■ WHAT IS BEING ASKED: Using the material below, set down only the line containing "Screen dimensions: 1189x1008" and the lines after it, unchanged.

■ PROVIDED ENTRIES:
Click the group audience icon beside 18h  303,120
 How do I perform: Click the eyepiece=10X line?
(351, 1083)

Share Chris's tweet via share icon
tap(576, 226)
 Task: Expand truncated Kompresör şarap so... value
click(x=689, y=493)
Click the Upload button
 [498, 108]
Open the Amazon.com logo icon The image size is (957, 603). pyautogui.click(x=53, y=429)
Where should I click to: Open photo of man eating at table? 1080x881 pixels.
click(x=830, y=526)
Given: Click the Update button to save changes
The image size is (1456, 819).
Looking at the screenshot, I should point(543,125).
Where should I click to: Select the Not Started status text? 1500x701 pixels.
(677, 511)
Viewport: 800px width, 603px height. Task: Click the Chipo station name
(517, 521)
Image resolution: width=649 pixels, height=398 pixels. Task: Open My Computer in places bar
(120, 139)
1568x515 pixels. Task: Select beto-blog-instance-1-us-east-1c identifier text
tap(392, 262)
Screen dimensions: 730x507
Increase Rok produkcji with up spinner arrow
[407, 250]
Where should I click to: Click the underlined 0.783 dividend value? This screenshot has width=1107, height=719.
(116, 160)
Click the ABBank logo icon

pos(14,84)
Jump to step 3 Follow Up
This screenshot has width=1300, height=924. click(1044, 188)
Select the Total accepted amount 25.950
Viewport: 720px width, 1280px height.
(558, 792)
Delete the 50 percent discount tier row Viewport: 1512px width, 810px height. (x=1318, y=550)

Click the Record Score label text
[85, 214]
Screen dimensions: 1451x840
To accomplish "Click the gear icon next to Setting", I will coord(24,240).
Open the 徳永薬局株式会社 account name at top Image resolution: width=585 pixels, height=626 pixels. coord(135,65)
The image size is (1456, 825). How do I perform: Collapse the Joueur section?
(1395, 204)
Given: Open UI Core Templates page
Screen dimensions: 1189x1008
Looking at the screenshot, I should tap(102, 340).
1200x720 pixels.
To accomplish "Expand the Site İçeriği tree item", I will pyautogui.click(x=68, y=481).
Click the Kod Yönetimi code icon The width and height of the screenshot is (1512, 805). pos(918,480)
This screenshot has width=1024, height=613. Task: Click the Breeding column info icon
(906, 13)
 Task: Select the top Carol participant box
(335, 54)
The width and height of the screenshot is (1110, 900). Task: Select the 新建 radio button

■ SOLUTION:
Screen dimensions: 1189x1008
Looking at the screenshot, I should tap(102, 340).
1200x720 pixels.
To accomplish "Expand the Site İçeriği tree item", I will pyautogui.click(x=68, y=481).
Click the Kod Yönetimi code icon The width and height of the screenshot is (1512, 805). pos(918,480)
This screenshot has width=1024, height=613. Task: Click the Breeding column info icon
(906, 13)
 Task: Select the top Carol participant box
(335, 54)
The width and height of the screenshot is (1110, 900). Task: Select the 新建 radio button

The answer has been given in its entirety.